October 27th, 2010 - 16:51
Isn’t that what he’s asking viewers to do? Tell him what the “something” is? He’s only offering an option, based on what his eyes, experience and research tell him.
After a few shandy’s, many a time, that could’ve been a shoe; And I’d've argued for hours that the conversation had been a meaningful one. If only I’d known the opportunities available for wandering onto a film set.
October 27th, 2010 - 14:57
She’s not actually holding it in the flat hand hold the narrator demonstrates. Her second and third fingers are apart, like she’s gripping something round rather than square. Maybe a small mirror? She could be holding it like that to check her eye make-up in close-up, then as she’s putting it away pursing her lips to freshen her lipstick.
(Not that that’s relevant to most of the post. Jolly good post, Anton.)
October 27th, 2010 - 15:31
“…the more I look at it, the more it looks like a phone. All I do know, though, is that it isn’t. All I know is that much.”
Well, you say that — but I uncovered another technological time-traveller a couple of years ago. Possibly.
There’s a fellow in 1954 at the finish of Roger Bannister’s four-minute mile who is clearly taking a picture with a mobile phone. I wrote about it here: http://goldfishbroth.wordpress.com/2009/03/11/417/
On re-reading it, though, it seems that it did not come out half as tongue-in-cheek as I’d though at the time. Therefore insert imagined winky emoticons throughout. Including in this comment.
And congratulations on your emergence.
October 27th, 2010 - 15:38
Looks very much like somebody scratching the side of their head.
October 27th, 2010 - 16:09
The man and woman on screen are having an argument.
The man is trying to walk faster than the woman. The woman is rushing to keep up.
The man in front talking to the woman behind.
The woman is slightly deaf and is carrying a small ear-trumpet.

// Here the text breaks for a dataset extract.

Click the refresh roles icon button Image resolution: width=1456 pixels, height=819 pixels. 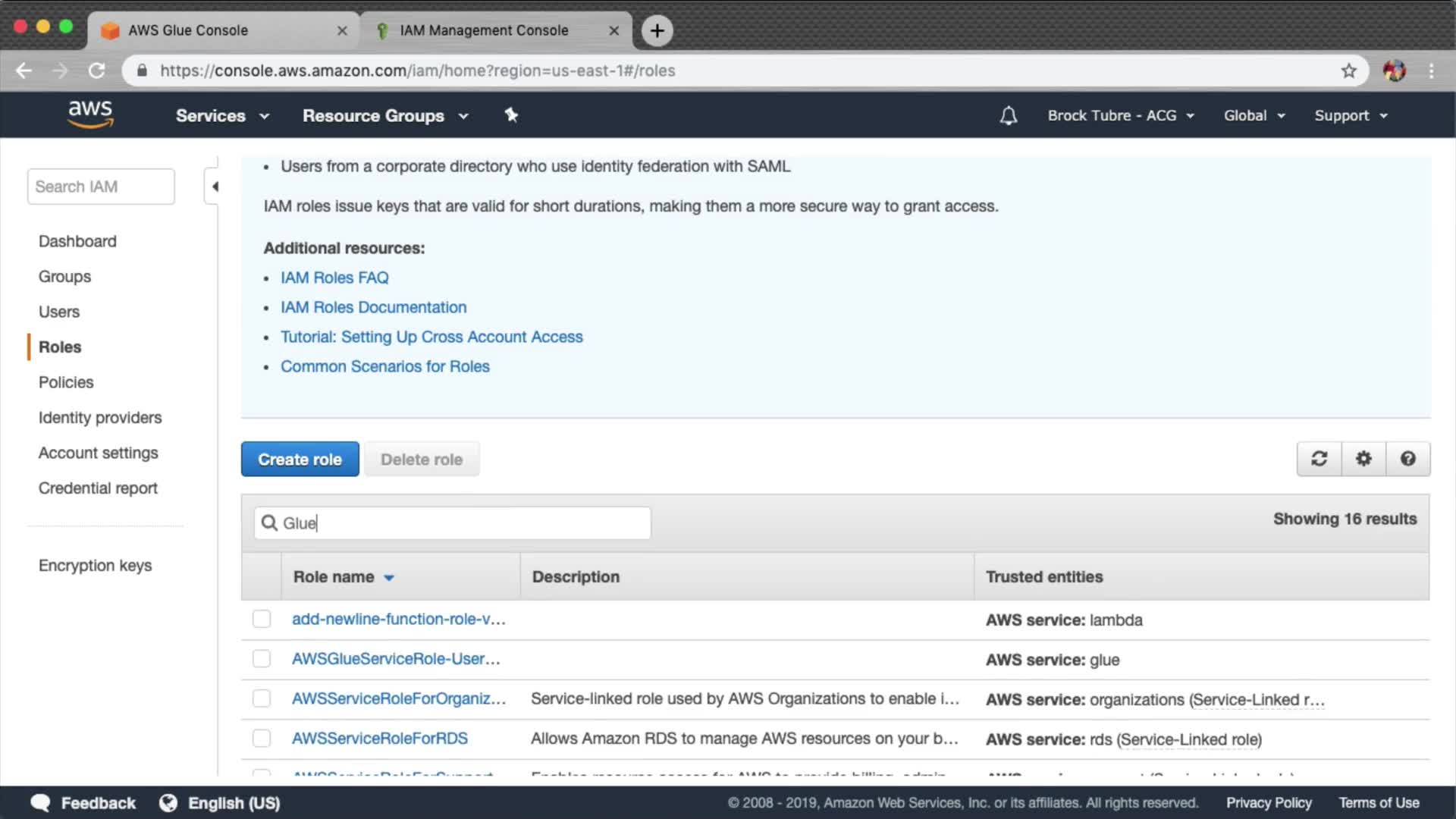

The woman is talking back to man in front.
October 27th, 2010 - 17:04
As predicted:
http://www.dailymail.co.uk/news/article-1324194/Mohammed-popular-baby-boys-ahead-Jack-Harry.html
October 27th, 2010 - 18:17
You inspired me yesterday and so I did a few blog posts about the “wonderful” stories in yesterday’s Star.
http://www.tombeasley.uni.cc/2010/10/26/the-daily-star-unlimited-immigration-scaremongering/
http://www.tombeasley.uni.cc/2010/10/26/the-daily-star-the-edl-and-christmas/
October 27th, 2010 - 23:30
“if you read the edl forums…”
You see Alex, this was your first mistake. Seriously, save your sanity and stop it now. I did it for a while but am now in recovery. 7 days EDL forum watching free, it’s made a hug difference to my outlook on life…
October 27th, 2010 - 23:41
This got mentioned on Radio 6 this afternoon, and someone emailed in suggesting she had one of these:
http://www.hearingaidmuseum.com/gallery/Carbon/WesternElectric/info/westelect34a.htm
Looking at it, she’s holding something to her ear to listen to it, and something like this might make sense.
If she’s actually a time traveller, then more likely her earpiece has gone wrong and the thing in her hand is not anachronistic at all.
October 29th, 2010 - 08:07
Perhaps she’s using The Time Traveller’s WiFi.
October 29th, 2010 - 20:33
mmmm, it’s made ‘Fail Blog’
http://thedailywh.at/
November 1st, 2010 - 08:09
Well, you say that — but I uncovered another technological time-traveller a couple of years ago. Possibly.